Privacy Policy

YBook ("we", "us", "our") operates a multi-tenant appointment booking platform. This Privacy Policy explains how we collect, use, and protect your information when you use our service at ybook.app (the "Platform").

1. Information We Collect

Account Information

When you sign in via WorkOS (Google or Microsoft OAuth), we receive your name and email address. You may optionally provide a phone number in your account settings.

Booking Information

When you book an appointment, we collect the date, time, services selected, and any responses to custom booking form fields set by the business. Guest bookings collect your name, email, and phone number.

Customer Records

Business owners may create customer records that include visit history, tags, and notes. This data is managed by the individual business and visible only to that business's team.

Reviews

If you leave a review after an appointment, we store your star rating and comment. Reviews may be displayed publicly on the business's landing page, depending on the business owner's settings.

Inventory & Rental Data

If a business uses inventory tracking, checkout/return records, item condition, and any damage notes are stored in connection with your appointment.

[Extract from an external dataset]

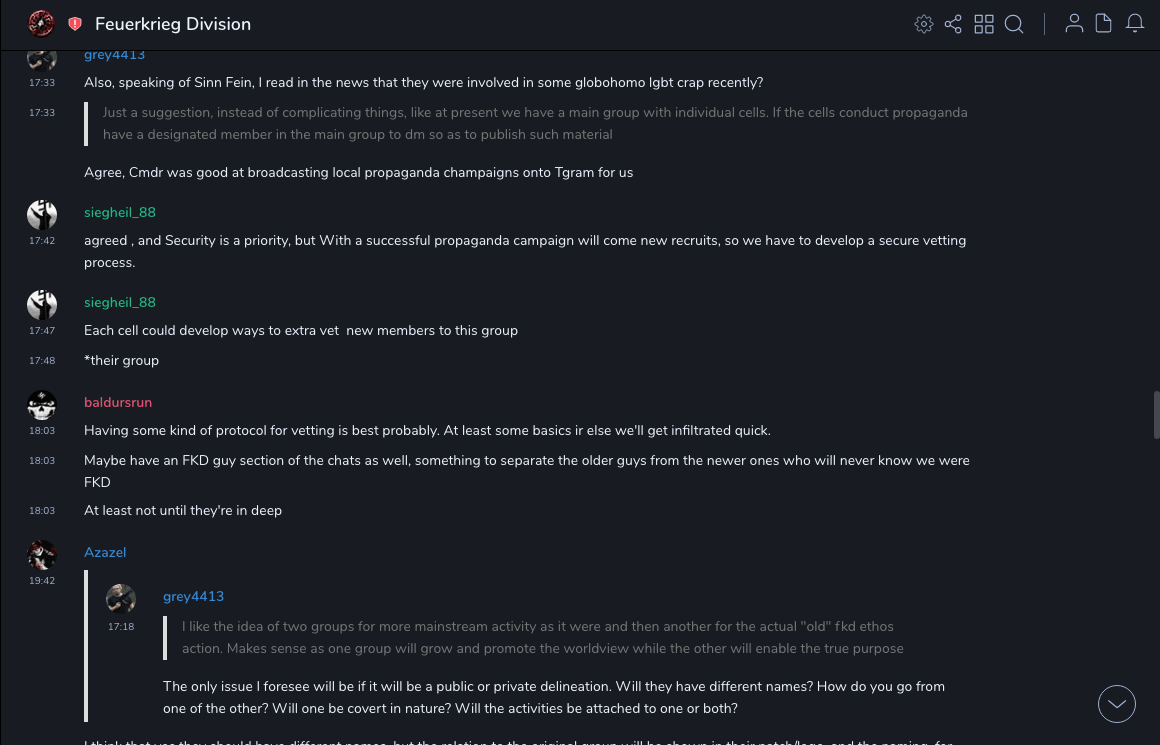Select grey4413's name in Azazel's quoted reply
This screenshot has height=745, width=1160.
[193, 596]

Automatically Collected Information

We collect IP addresses and user agent strings for security purposes. This information is stored in audit logs to detect and prevent unauthorized access.

Cookies

We use a single cookie called session_token to keep you signed in. It is an httpOnly, SameSite=lax cookie with a 30-day expiry. We do not use tracking cookies, advertising cookies, or any third-party analytics cookies.

2. How We Use Your Information

• •Provide and operate the booking platform
• •Process and manage your appointments
• •Send transactional emails (confirmations, reminders, cancellations) via Brevo
• •Send SMS notifications (confirmations, reminders) via Brevo, if enabled
• •Authenticate your identity via WorkOS (Google, Microsoft OAuth)
• •Generate service images using AI (OpenRouter) when requested by business owners
• •Display reviews on business landing pages
• •Maintain audit logs for security (login attempts, signups, admin actions)

3. Information Sharing

With Business Owners

When you book with a business on YBook, the business owner and their team can see your name, phone number, email, booking history, reviews, and any tags or notes they have added to your customer record. They cannot see your bookings with other businesses.

Third-Party Services

We use the following third-party services to operate the Platform:

• •WorkOS — Authentication (OAuth sign-in)
• •Brevo — Transactional email and SMS delivery
• •Neon — PostgreSQL database hosting
• •OpenRouter — AI image generation for service images

We Do Not Sell Your Data

We do not sell, rent, or trade your personal information to third parties for marketing purposes. We may disclose information if required by law or to protect the safety and security of our users and the Platform.

4. Cookies

We use a single, essential cookie:

We do not use any tracking, advertising, or analytics cookies.

5. Data Retention

• •Account data is retained while your account is active.
• •Appointment records are retained for business record-keeping purposes.
• •Audit logs are retained for security and compliance purposes.
• •Reviews are retained unless you request their removal.

6. Your Rights

• •Access — View your personal data through your account settings.
• •Update — Change your name, phone number, and notification preferences in your account settings.
• •Opt out — Disable email and SMS reminders through your account settings.
• •Delete — Request account deletion by contacting us at the address below.

7. Security

We take reasonable measures to protect your information, including:

• •Authentication handled by WorkOS with industry-standard OAuth protocols
• •Session tokens stored in httpOnly cookies (not accessible to JavaScript)
• •HTTPS enforced for all connections
• •Rate limiting on authentication and sensitive endpoints
• •Security headers (HSTS, X-Frame-Options, X-Content-Type-Options)

8. Changes to This Policy

We may update this Privacy Policy from time to time. If we make material changes, we will update the "Last updated" date at the top of this page. Your continued use of the Platform after changes are posted constitutes your acceptance of the updated policy.

9. Contact Us

If you have questions about this Privacy Policy or want to exercise your data rights, contact us at [email protected].